A Scout is Courteous

"Did I Tell You About My Glass Eye?"

It should say that "A Scout is a Gentleman instead of "Courteous". However, courtesy goes beyond that of good manners and proper eating around a table or bench. It runs over into our daily lives and makes it much easier for people to be around each other.

My "final exam" of courtesy came while I was an undergraduate student at Eastern Kentucky.

Richmond's Frisch's resturant is now a video store, located at the corner of Lancaster Avenue and the Eastern By-Pass in the campus town. I do not know when it opened, but during the five years I stayed at Eastern, it has brought me many memories and provided the basis for many of the stories I tell in this book and the speeches I have made over the past few years.

Frisch's -- part of the nationwide "Big Boy Resturants" chains headquartered in Ohio -- also provided me with many new friends and has helped me to reaquaint myself with many old friends.

A cup of coffee, a piece of pie, some conversation and on occasion a newspaper was all I needed to escape the confusion, hustle, and general chaos of campus and personal living. I have talked with girlfriends and friends whom are girls; classmates; ROTC "generals" whom thought that they and only them hold the keys to future battlefield success (and in one case I know of, was right!); Scouting leaders and junior Scouting leaders and former Scouting leaders.

Jannine and I found the coffee great.

She found me -- sitting at a table across from the center of the resturant. "Hey", she said, looking at me as I picked up my coffee cup. "You're a ---you're Mike Walton, the Scout guy, aren't you?" I grimanced at first, being called "the Scout guy" instead of something else not so revealing.

I guess, though, if one was to wear his Scout shirt across campus on Tuesdays, no matter what, somebody would start calling you "the Scout guy" too.

"Yeah...I'm the guy. Hi. Have a seat please." She did, right across from me, and then I added, "Who are you?" Jannine Hardiman recognized me as a Student Senate candidate before she knew me as the "Scout guy", she explained. She said that she had been watching me, but I haven't seen her. She was a person I would have noticed in a heartbeat. Everything about her was perfect: she was the perfect height, weight, shape. Her hairstyle and even her coyness was just enough to catch the eyes of any male attracted to beautiful coeds on the campus. Her major did not hurt things, either.

In my day, we called students working on degree programs leading to a Bachelor of Science degree in Home Economics and Consumer Education "working on their "Mrs." ".

However, with all of that going for her, she had a slight flaw. I could not keep my eyes from wandering there, which is why I failed my Scout Law "final" on the point of courtesy.

She had a pair of rather beautiful green eyes to match her almost almond-colored hair. One that moved; the other just looked at you without blinking or moving.

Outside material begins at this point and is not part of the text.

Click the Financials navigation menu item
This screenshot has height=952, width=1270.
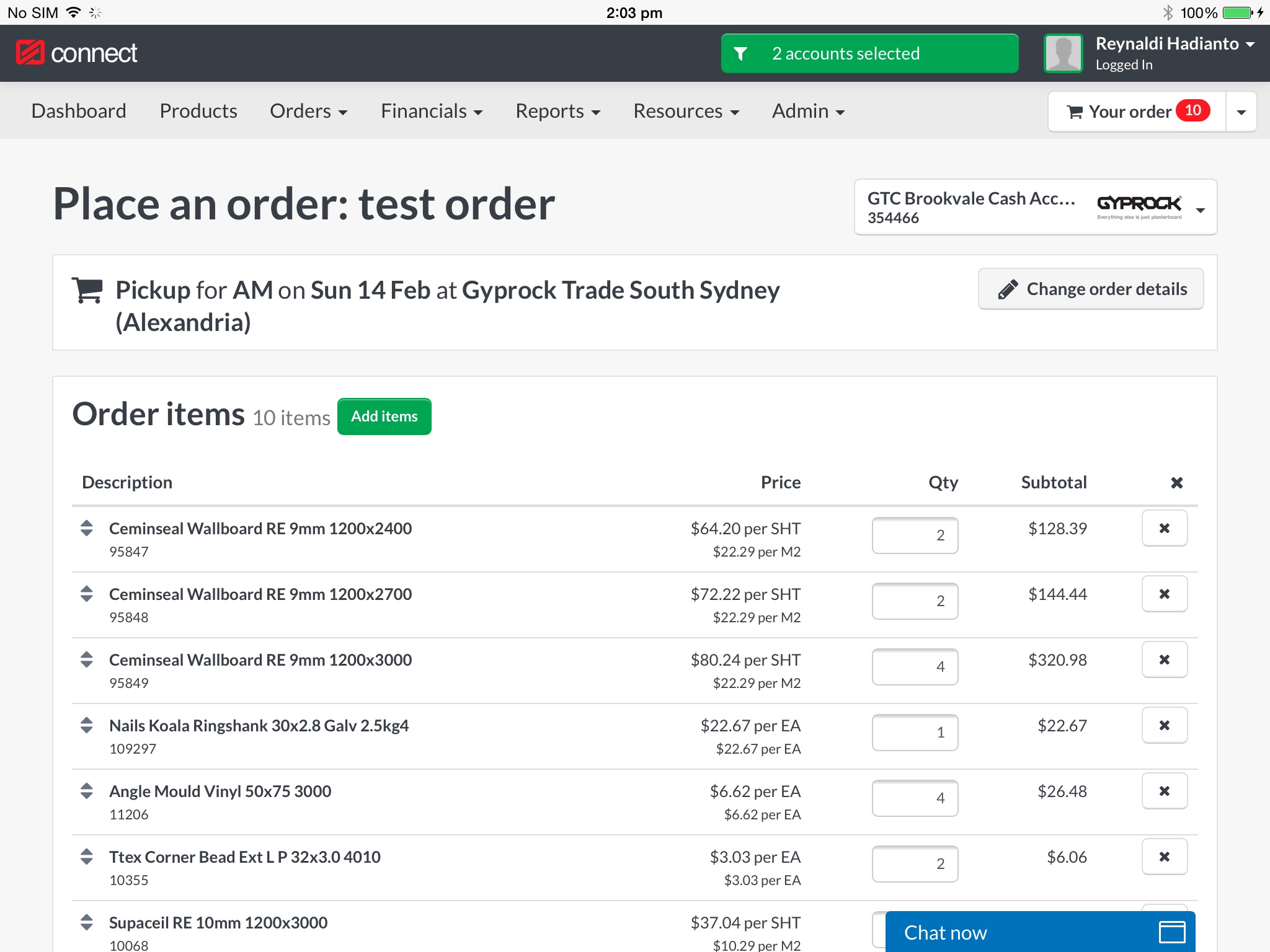pyautogui.click(x=432, y=111)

As she sipped her coffee and chattered on about New Hampshire (her home state) and the cold weather and the beauty of it all, I was impressed by the way she behaved. I mean, if I was mono-sighted (having the use of one eye) and I was trying to date or make an impression upon a girl, I would tend to be holding my hand up near my eye or at least trying to make some attempt to hide it.

Not this girl.

I finally admitted what I was so rudely doing. "I know", she said, "and at least you had the guts to say it. You've never believe how many guys spend the entire date looking at my eyes and when I ask what they are looking at, they give me some crap about "nothing"." I smiled and then took another drink from my large coffee cup.

I asked her to share with me how did she lose the other eye. "Not here," she replied, insuring that I get the "F" I deserve in Courteous. I could have slapped my face for asking such a stupid request but I was genuinely interested....now that I could admit that I was looking instead of stealing glances at the glass eye. Jannine never did tell me how she lost it and I never asked again.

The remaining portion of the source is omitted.